“…trainato da un cavallo o spinto dallo stesso suonatore, scandiva lo scorrere della vita di una folcloristica Napoli. La gente gli si affollava intorno richiamata dalle melodie che si diffondevano tra i vicoli, acquistava per tre soldi le “copielle” e si univa al canto. Il pianino portava le canzoni nei vicoli, nelle case, nel cuore…”
Il suonatore di Pianino era un venditore di musica che girava col pianino per le strade della città, nei caffè e nei ristoranti.
Il pianino fu inventato nel 1700 da un modenese, Giovanni Barberi. Il cilindro del pianino, o organetto, funzionava in maniera molto simile al cilindro di un carillon, quando ruotava su se stesso le sue punte rialzate determinavano la vibrazione di piccole leve e il movimento delle corde ad esse collegate producendo le più varie melodie. Il pianino prosperò soprattutto in Italia, in Francia, in Belgio e in Olanda, ma il suo maggior splendore lo ebbe a Napoli.

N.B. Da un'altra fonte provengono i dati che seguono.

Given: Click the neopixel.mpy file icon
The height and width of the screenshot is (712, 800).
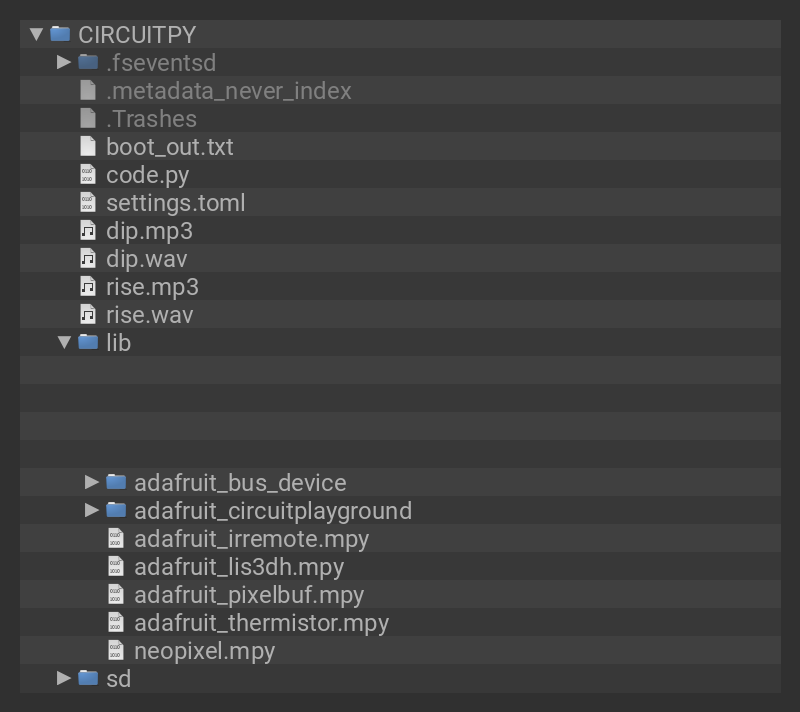Looking at the screenshot, I should click(x=116, y=650).
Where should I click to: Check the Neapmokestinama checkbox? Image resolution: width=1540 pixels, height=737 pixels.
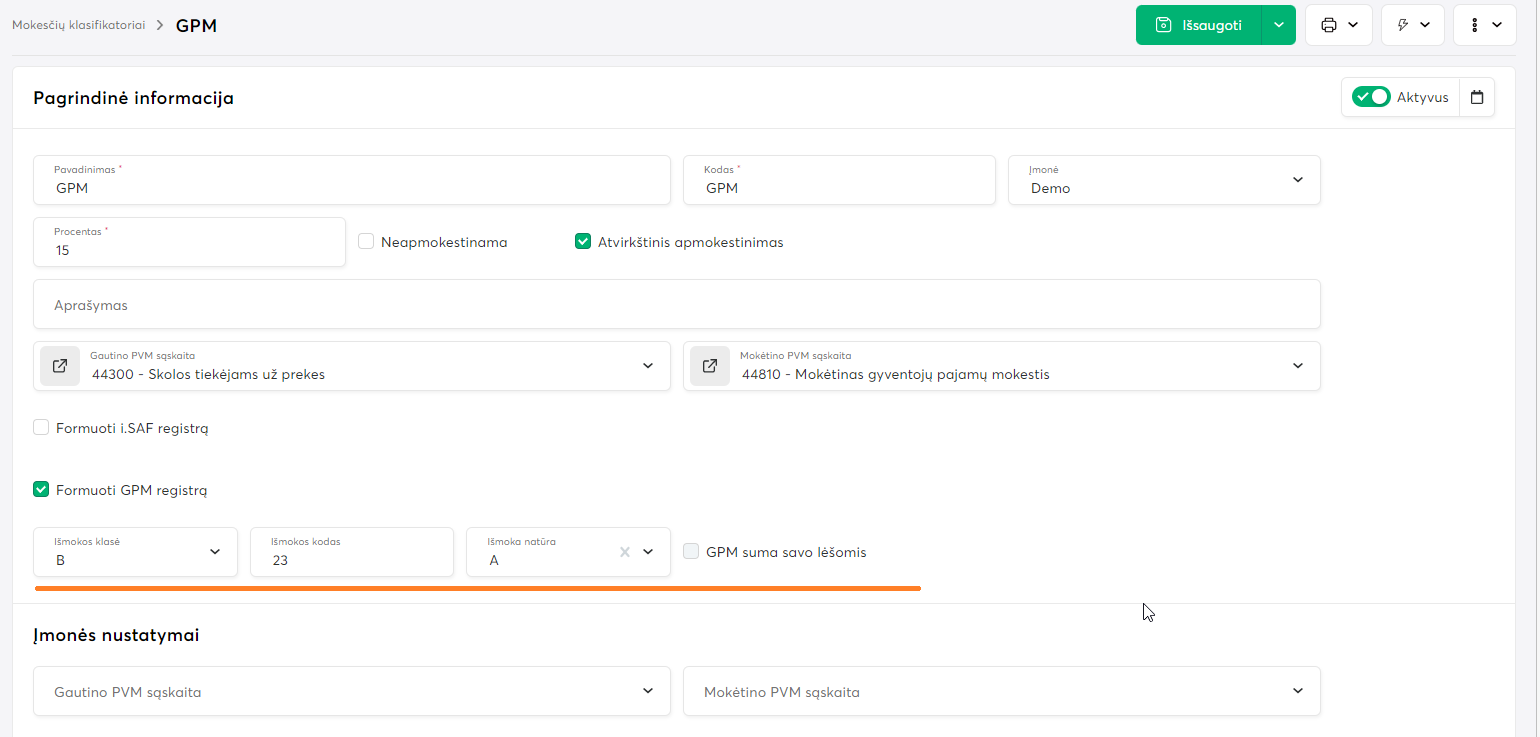366,242
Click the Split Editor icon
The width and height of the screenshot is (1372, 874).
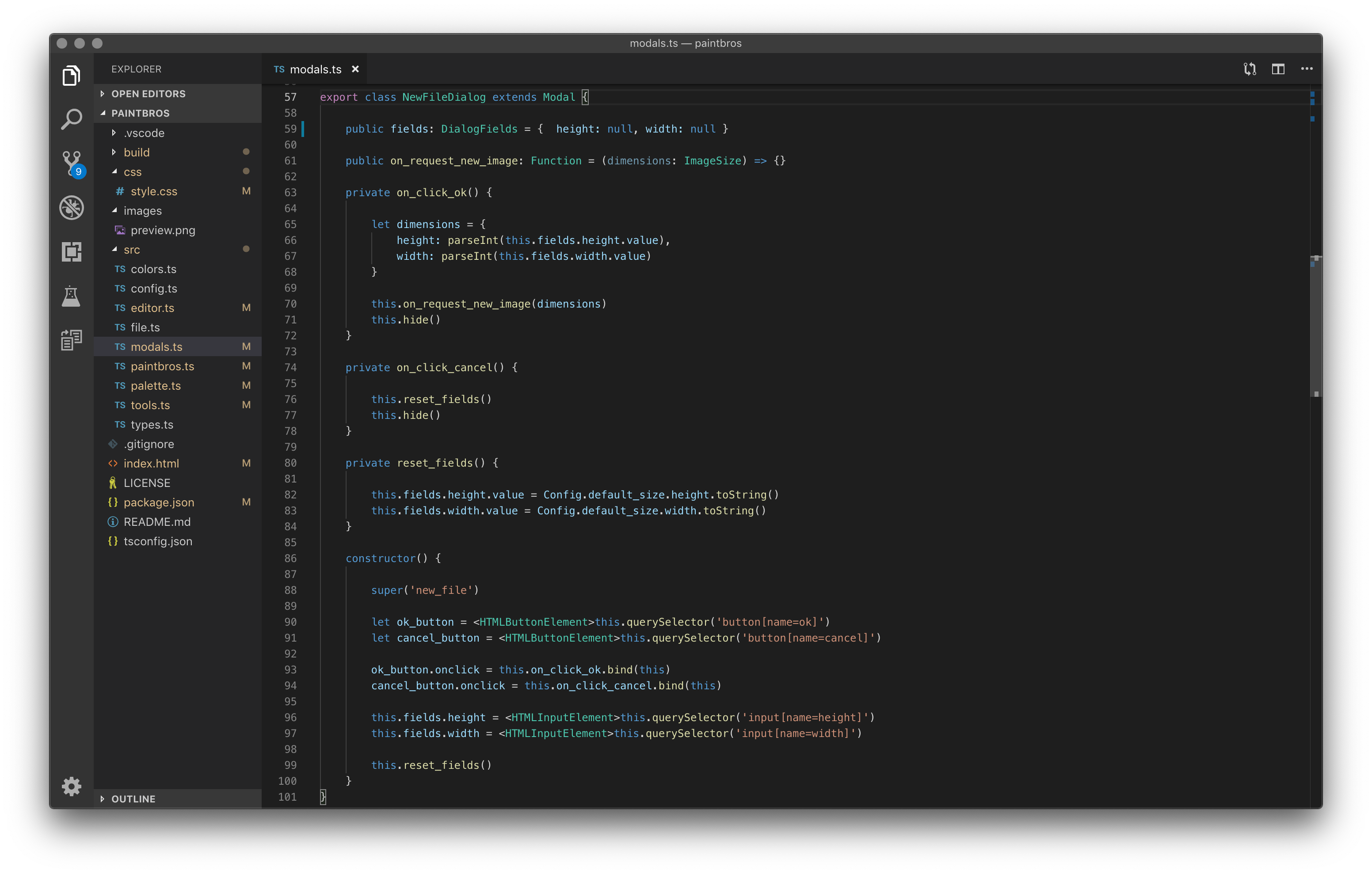click(x=1278, y=68)
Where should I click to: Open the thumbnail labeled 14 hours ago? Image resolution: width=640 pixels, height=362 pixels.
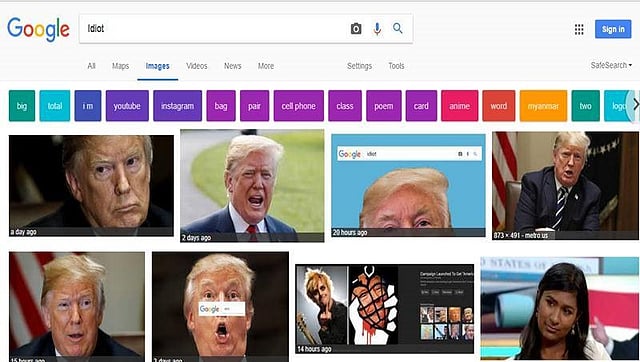point(384,309)
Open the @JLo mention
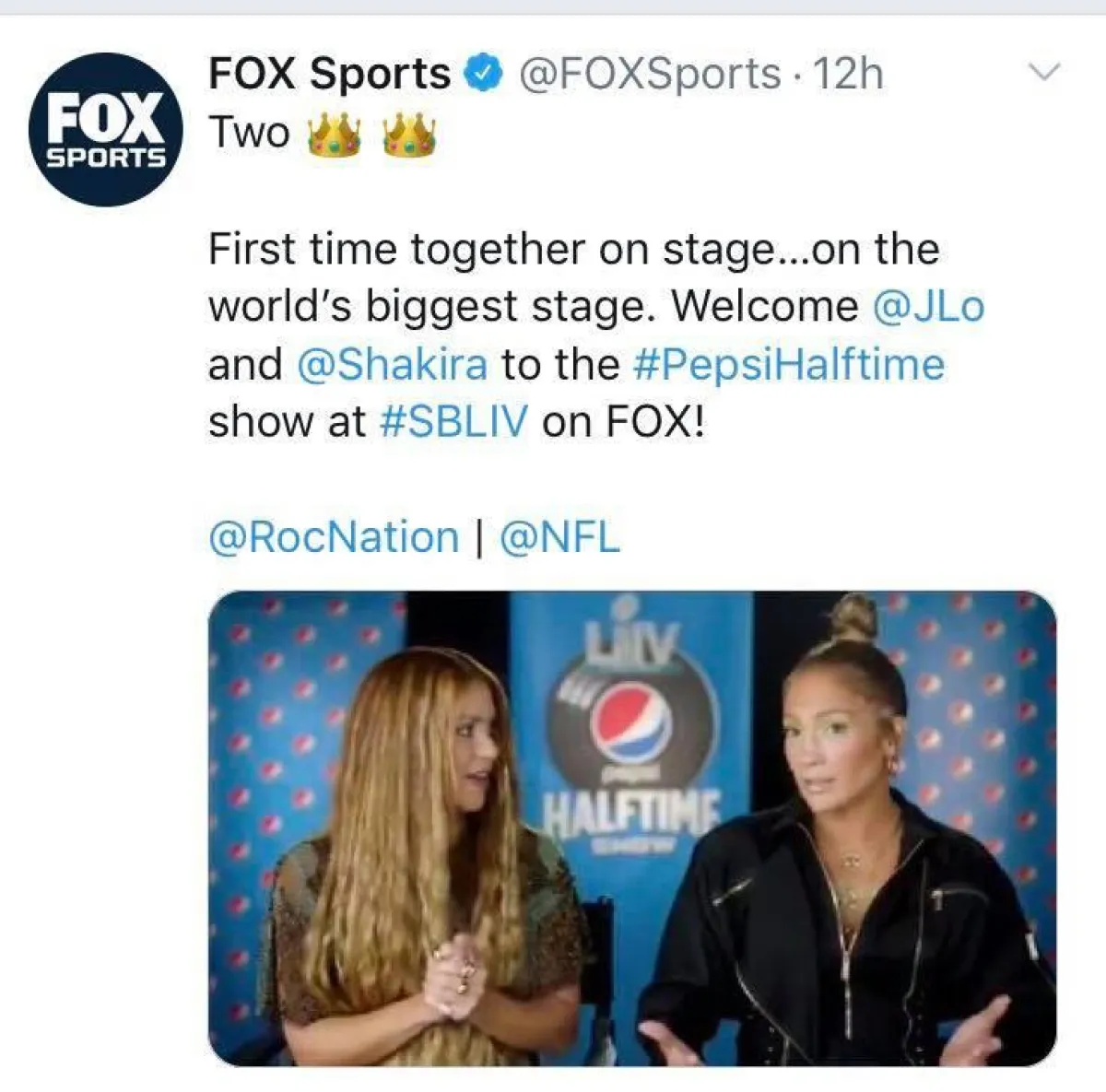 928,307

Il suonatore non fu mai considerato un questuante, anzi era tenuto in massima stima da autori ed editori, per la preziosissima collaborazione divulgativa che compiva. Con il passare del tempo, lentamente veniva scemando la sua funzione che passava successivamente alle ribalte del café-chantant, al cinema, al disco, alla radio e alla televisione.
Il declino dei pianini ambulanti iniziò esattamente nel mese di maggio del 1938 quando il famoso suonatore del rione Ponti Rossi, Carluccio ‘o Calamaio, commise l’imprudenza di inserire nel suo bellissimo pianino un rullo con l’inno di Garibaldi proprio mentre Hitler visitava Napoli, il 3 maggio di quell’anno.
Sospettato di antinazismo, Carluccio ‘o Calamaio fu arrestato e, solo il provvidenziale intervento di un grande avvocato Nino Talarico, gli evitò un processo e altre gravi conseguenze.
Durante la seconda guerra mondiale, un incendio distrusse il deposito in Via Foria, ove si trovavano più di cento pianini. Qualche tempo dopo Raffaele Esposito Sansone, un lungimirante commerciante napoletano, apprese che alla periferia di Pavia un certo signore Fabio Bonino, svendeva ben centodieci pianini a milleseicento lire ciascuno. Il commerciante affittò un camion di fortuna e partì. Dopo più di una settimana fu di ritorno a Napoli avendo concluso l’acquisto di tutti i centodieci pianini che poi riuscì a vendere a undicimila lire ciascuno.
L’ultimo suonatore di pianini a Napoli fu Ciro Pantolese, il quale, all’età di ottantadue anni nel 1959 , dovette smettere la sua attività perché a Napoli non c’erano più fabbricanti di rulli.
In quel periodo esistevano a Napoli solo ventuno suonatori ambulanti, troppo pochi per consentire all’unico incisore di rulli rimasto in città, Pasquale Barbato, di provvedere a se stesso, alla moglie e sei figli.
Pasquale Barbato, nato il 29 giugno a Napoli del 1915, è rimasto nella storia del costume locale. Ma nel 1959 si trasferì a Milano e di pianini, a Napoli, non si sentì più parlare.
Nel 1954, Ettore Giannini, diresse “Carosello Napoletano”, un film in cui il protagonista è proprio un suonatore di Pianino: Salvatore Esposito (Paolo Stoppa), un cantastorie sfrattato, se ne va in giro per Napoli con la sua numerosa famiglia tirando un carretto che oltre a trasportare tutte le sue cose, è anche e soprattutto, il mezzo di trasporto per il suo pianino, con il quale cerca di racimolare i soldi per sfamare i figli e la moglie. Questo è il filo conduttore che lega gli episodi del film, una sorta di rievocazione in chiave musicale della tormentata storia della città attraverso i secoli, dalle dominazioni francesi e spagnole, a quelle inglesi e americane.
Anche se Napoli è cambiata, in alcuni angoli di questa magica città, sarebbe bello poter vedere spuntare da un angolo un pianino, pronto a riproporre, con le sue note martellate, le canzoni più belle, come se Carluccio ‘o Calamaio, o Ciro Pantolese lo portassero ancora per le vie e i vicoli delle contrade.